DATA FOR THE TASK:
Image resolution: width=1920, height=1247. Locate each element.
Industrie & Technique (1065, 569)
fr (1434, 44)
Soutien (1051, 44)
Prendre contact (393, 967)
* * *
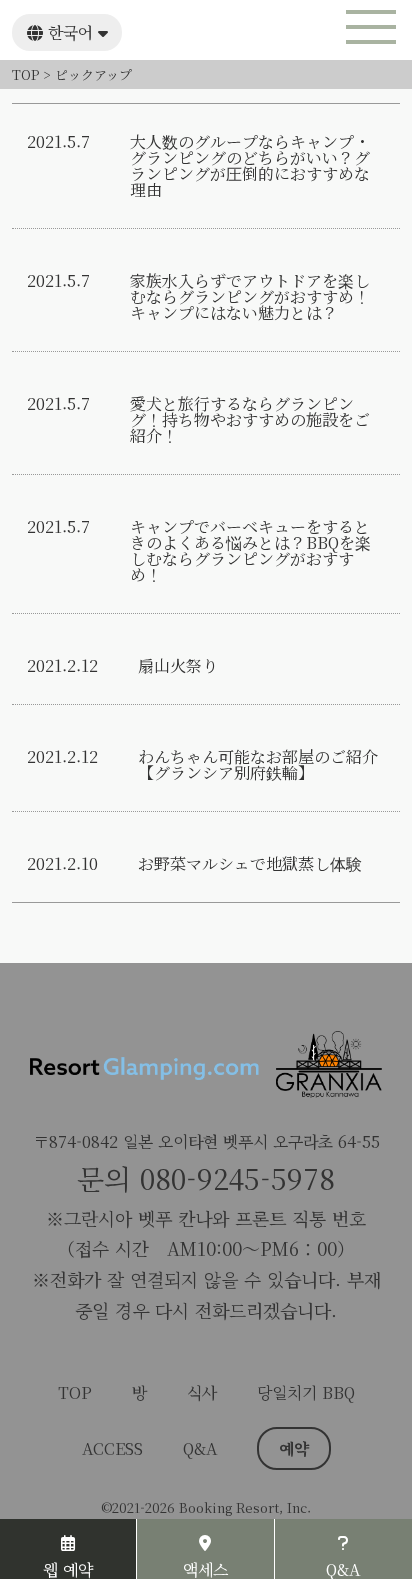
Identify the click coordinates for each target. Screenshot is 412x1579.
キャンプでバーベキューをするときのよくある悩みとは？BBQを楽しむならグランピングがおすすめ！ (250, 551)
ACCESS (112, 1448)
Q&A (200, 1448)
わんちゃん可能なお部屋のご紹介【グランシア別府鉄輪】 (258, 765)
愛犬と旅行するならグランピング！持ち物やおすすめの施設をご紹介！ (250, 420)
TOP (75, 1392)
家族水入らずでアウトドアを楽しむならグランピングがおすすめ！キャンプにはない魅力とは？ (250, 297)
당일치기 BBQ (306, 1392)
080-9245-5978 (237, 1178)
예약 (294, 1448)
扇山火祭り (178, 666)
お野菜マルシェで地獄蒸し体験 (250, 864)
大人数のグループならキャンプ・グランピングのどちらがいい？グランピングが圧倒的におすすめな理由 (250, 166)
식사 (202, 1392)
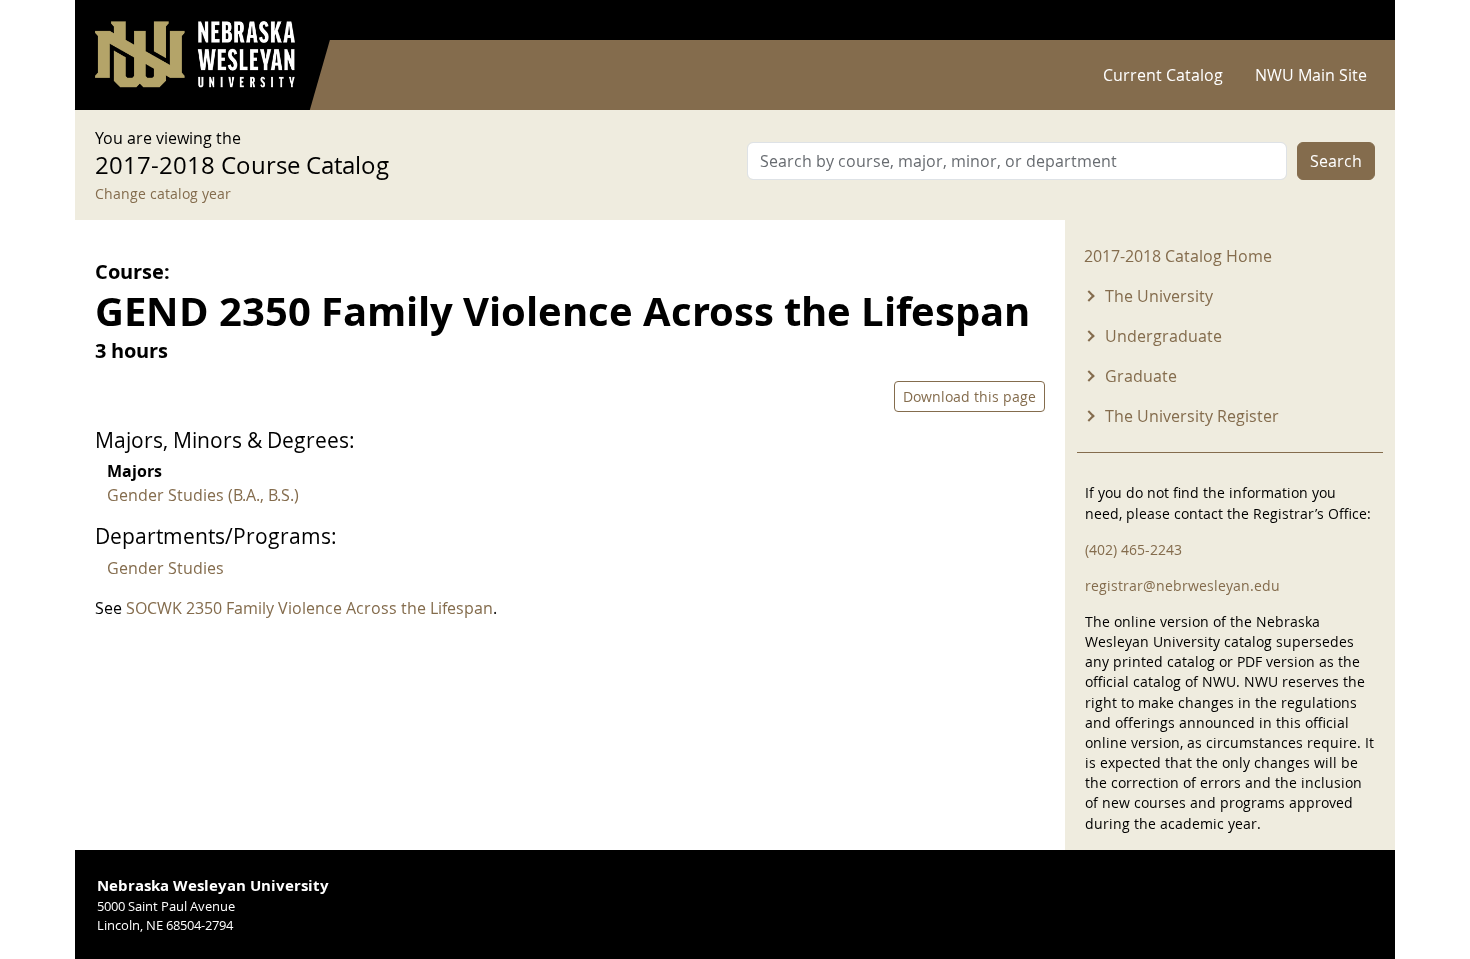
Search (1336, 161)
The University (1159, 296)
---
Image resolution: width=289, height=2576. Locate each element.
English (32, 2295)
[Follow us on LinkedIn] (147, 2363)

REQUIRED ACTION:
Find the word "width" in the listing above, then copy each line where it turns up.

THE COMPLETED TASK:
Image resolution: width=1920, height=1247. Locate each element.
Image resolution: width=289, height=2576. Locate each element.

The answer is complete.